* TASK STATEMENT
Update the listing below by replacing "star icon" with "star symbol" and leaving everything else unchanged.

· · · ·

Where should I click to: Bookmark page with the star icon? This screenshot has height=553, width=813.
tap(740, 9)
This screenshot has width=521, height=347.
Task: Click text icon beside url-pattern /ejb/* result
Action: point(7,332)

· · · ·

* SOLUTION FOR THIS TASK
Where should I click to: Bookmark page with the star symbol? This screenshot has height=553, width=813.
tap(740, 9)
This screenshot has width=521, height=347.
Task: Click text icon beside url-pattern /ejb/* result
Action: point(7,332)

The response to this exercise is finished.